4.6Chair. The Chair of the Board, or in the Chair’s absence the President if a director, or in the President’s absence a director chosen by the directors at the meeting, shall be chair of any meeting of directors.
4.7Voting at Meetings. At meetings of directors each director shall have one vote and questions shall be decided by a majority of votes. In case of an equality of votes, the chair of the meeting shall not have a second or casting vote.
5.OFFICERS
5.1General. The directors may from time to time appoint a Chair of the Board, a President, one or more Vice-Presidents, a Secretary, a Treasurer and such other officers as the directors may determine.
5.2Chair of theBoard. The Chair of the Board, if any, shall be appointed from among the directors and when present shall be chair of meetings of directors and shareholders and shall have such other powers and duties as the directors may determine.
5.3The President. Unless the directors otherwise determine, the President shall be appointed from among the directors and shall be the chief executive officer of the Corporation and shall have general supervision of its business and affairs and in the absence of a Chair of the Board shall be chair at meetings of directors and shareholders when present.
5.4Vice-President. A Vice-President shall have such powers and duties as the directors or the chief executive officer may determine.
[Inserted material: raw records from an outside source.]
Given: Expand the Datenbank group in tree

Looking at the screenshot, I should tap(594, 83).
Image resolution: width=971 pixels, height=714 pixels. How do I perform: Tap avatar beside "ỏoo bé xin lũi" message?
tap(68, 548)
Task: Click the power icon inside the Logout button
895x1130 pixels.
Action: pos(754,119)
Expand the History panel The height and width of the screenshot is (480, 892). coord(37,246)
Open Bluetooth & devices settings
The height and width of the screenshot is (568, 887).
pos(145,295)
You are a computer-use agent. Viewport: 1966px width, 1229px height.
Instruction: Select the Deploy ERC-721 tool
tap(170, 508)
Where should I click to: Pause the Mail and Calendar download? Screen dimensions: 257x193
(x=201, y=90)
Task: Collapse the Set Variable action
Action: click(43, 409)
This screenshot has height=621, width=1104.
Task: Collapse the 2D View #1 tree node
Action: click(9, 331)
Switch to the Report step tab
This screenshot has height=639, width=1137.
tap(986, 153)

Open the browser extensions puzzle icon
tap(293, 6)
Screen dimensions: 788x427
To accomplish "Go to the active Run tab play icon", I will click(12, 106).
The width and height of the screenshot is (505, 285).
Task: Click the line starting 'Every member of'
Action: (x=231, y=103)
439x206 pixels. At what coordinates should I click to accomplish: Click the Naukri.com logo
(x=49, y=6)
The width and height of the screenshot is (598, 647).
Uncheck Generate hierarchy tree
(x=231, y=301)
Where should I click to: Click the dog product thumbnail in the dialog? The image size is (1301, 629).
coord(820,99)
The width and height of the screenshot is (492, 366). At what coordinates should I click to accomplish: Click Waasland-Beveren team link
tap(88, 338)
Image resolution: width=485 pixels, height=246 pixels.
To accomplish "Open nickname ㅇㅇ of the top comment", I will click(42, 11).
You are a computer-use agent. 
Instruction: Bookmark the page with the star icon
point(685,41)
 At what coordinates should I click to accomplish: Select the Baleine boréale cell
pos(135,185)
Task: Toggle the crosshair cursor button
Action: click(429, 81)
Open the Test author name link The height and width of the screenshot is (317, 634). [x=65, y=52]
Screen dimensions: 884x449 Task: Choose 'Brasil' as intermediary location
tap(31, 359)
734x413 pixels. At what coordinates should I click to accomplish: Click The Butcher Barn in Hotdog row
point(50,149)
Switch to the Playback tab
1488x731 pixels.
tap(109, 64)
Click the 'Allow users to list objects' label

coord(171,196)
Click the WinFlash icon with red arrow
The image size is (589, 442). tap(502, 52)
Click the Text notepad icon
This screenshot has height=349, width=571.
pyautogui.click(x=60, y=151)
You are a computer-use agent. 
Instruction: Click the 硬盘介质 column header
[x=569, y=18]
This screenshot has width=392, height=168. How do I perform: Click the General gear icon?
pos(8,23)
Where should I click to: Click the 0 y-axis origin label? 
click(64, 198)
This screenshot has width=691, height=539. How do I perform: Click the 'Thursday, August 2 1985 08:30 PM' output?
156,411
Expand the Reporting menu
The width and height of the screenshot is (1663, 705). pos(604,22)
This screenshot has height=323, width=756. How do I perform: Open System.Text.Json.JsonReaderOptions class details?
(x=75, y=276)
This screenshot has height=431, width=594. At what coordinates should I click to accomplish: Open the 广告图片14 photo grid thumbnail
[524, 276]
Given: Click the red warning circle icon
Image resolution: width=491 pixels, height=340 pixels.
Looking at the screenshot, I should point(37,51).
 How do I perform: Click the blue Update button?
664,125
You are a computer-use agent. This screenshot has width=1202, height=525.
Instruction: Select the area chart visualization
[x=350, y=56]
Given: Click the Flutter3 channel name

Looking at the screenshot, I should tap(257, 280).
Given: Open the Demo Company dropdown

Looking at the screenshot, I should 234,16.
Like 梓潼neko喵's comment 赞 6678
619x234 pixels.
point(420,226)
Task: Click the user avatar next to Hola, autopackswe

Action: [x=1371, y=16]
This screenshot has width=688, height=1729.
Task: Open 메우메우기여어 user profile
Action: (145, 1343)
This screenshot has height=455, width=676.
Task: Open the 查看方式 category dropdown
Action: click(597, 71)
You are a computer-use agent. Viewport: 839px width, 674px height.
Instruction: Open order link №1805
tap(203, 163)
5.5Secretary. The Secretary shall give required notices to shareholders, directors, auditors and members of committees; act as secretary of meetings of directors and shareholders when present, keep and enter minutes of such meetings, maintain the corporate records of the Corporation, have custody of the corporate seal, if any, and shall have such other powers and duties as the directors or the chief executive officer may determine.
5.6Treasurer. The Treasurer shall keep proper accounting records in accordance with the Act, have supervision over the safekeeping of securities and the deposit and disbursement of funds of the Corporation; report as required on the financial position of the Corporation; and have such other powers and duties as the directors or the chief executive officer may determine.
5.7Assistants. Any of the powers and duties of an officer to whom an assistant has been appointed may be exercised and performed by such assistant unless the directors or the chief executive officer otherwise direct.
5.8Variation of Duties. The directors may, from time to time, vary, add to or limit the powers and duties of any officer.
5.9Term of Office. Each officer shall hold office until the officer’s successor is elected or appointed, provided that the directors may at any time remove any officer from office but such removal shall not affect the rights of such officer under any contract of employment with the Corporation.